*PROBLEM SET*:
• A. In the camera forum excerpt, which cameras does AvTvM call the turning point?
• B. Reproduce the camera forum excerpt between "But as we all" and "1 ... or mFT.", inclusive.

*PAGE EXTRACT*:
+ + + +

I personally would therfore not bet on seeing a camera based on either of these patents anytime soon, and view this mostly as a “possibly applications of technologies not initially intended for use in cameras and hence preventing others from doing it first” type of patent apps..

But as we all know however, prediction is a skilled art, especially when it comes to the future..


----------



## AvTvM (Nov 2, 2013)

MILC sales numbers are low due to one reason only: rather unattractive MILCS so far. EOS-M ... Nikon 1 ... or mFT.
As soon as really good MILCs are availbale, DSLR sales will fall, MILC sales will rise. As simple as that.
Sony A7/R are the turning point, even if their sales should turn out to be disappointing. Why? Because it has been proven, that cameras with large and good sensors don't need to be large, clunky and heavy.

+ + + +

*SUPPLIED DATA*:
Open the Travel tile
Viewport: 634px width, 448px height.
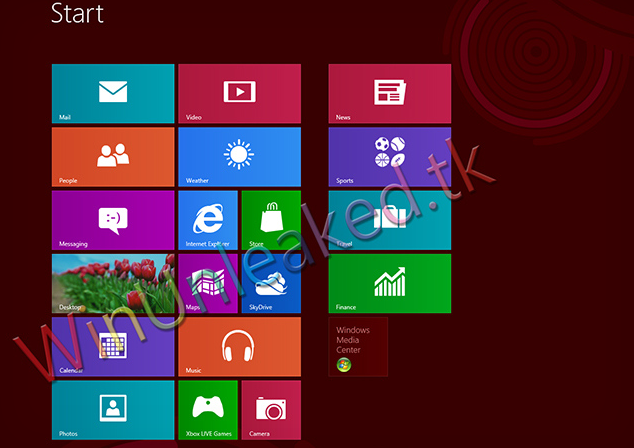[x=389, y=220]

+ + + +

*TASK-BY-TASK RESULTS*:
• A. The Sony A7/R.

• B.
But as we all know however, prediction is a skilled art, especially when it comes to the future..


----------



## AvTvM (Nov 2, 2013)

MILC sales numbers are low due to one reason only: rather unattractive MILCS so far. EOS-M ... Nikon 1 ... or mFT.